There have been a slew of letters

to the editor about Telstra's new charge for customers. This charge has nothing to do with the service they provide. It is the charge for - wait for it - paying your bill.
You can avoid this charge if you pay 'on-line' or by 'direct debit'. You cannot avoid the charge if you pay with old-fashioned cash.
A lot of people are angry about it - and rightly so. Nobody should be penalised for paying a bill.
Cash is still legal. It may be old fashioned but it is still legal. Some people prefer it. Some people need it. Not everyone has access to other means.
All that aside however there is another, much larger problem, with Telstra's move. It is yet another demand to make what should be private information available. There is no such thing as 'internet' security. Some things may be more secure than others. There may be safeguards in place but the moment something goes on line it has the potential to be used by others, often illegally used by others. The moment I do my banking on line I open up my bank details to someone else. If I pay something by direct debit then the bank also knows which company I am doing business with and how much I pay them.
There is nothing particularly secret about our telephone bill.
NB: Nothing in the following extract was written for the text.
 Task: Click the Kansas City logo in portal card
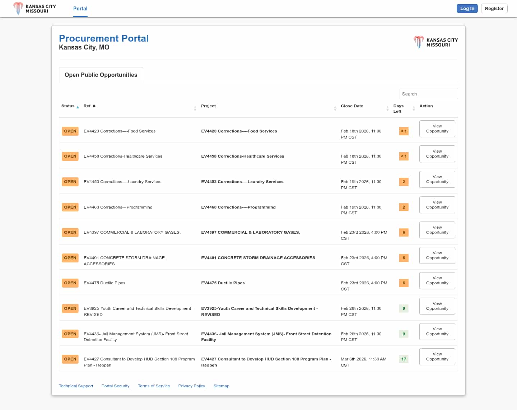[436, 42]
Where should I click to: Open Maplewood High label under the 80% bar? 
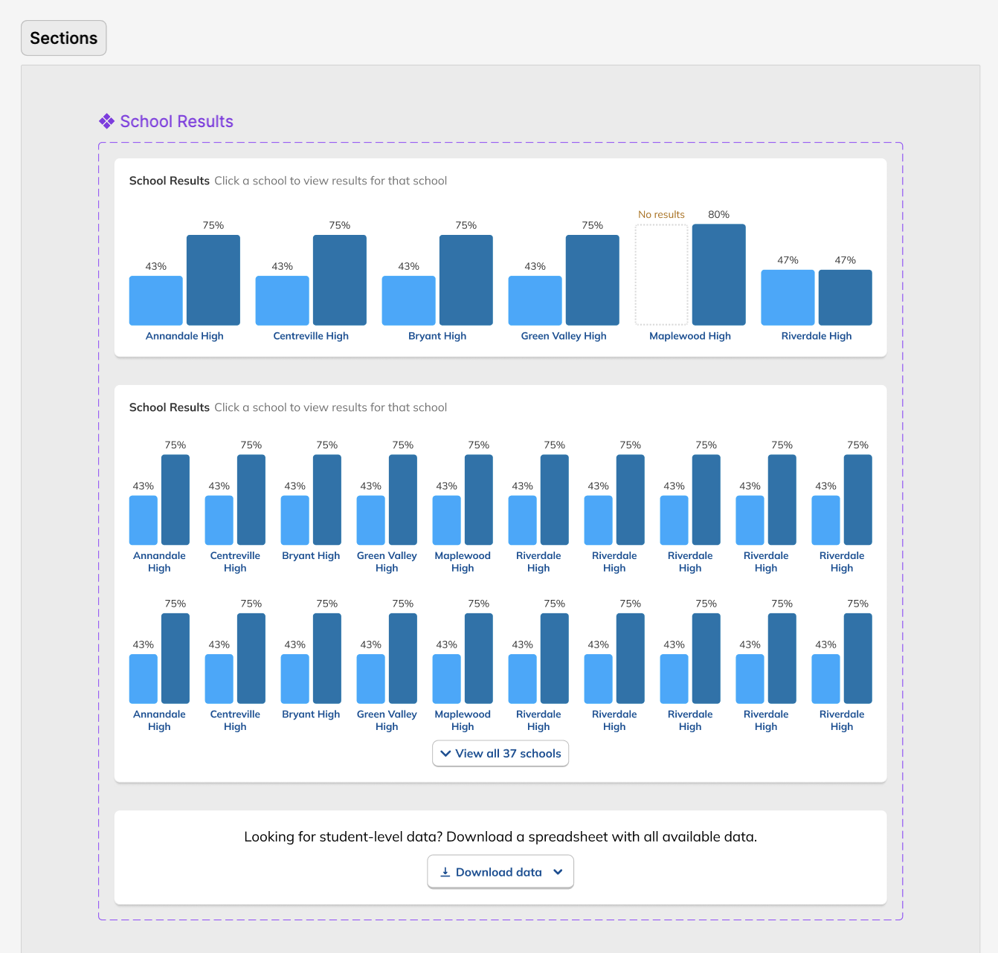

It is, as telephone bills go, fairly ordinary. The same might be said of all our other bills. They are, however, our bills. They are not the property of other people.
All this however pales into insignificance against government moves to make medical records available on line. They claim this will reduce 'fraud', 'doctor-shopping' and any number of other evils. They claim this will allow patients greater access to information and, when necessary, other doctors similar access. It will all, we are assured, be completely secure. Nobody else will be able to access that information without our consent.
What a lot of nonsense. The moment it goes on line it will potentially be available to anyone. Doctors will become extremely cautious in their comments for fear of litigation. misdiagnosis and miscommunication.
Privacy legislation? What privacy legislation?

1 comment:

Holly said...

There is no question that some information on line is a real problem. Especially medical. In my system ever since all the mental health professionals were told to put the information in the computer record system and to stop keeping private files they have nothing useful. No one is going to trust (and rightly so) any computer with sensitive information.

On line banking? I love it - lets me manage cards and accounts in other countries. Nothing is ever secure, but most banks are better than the government about protecting information.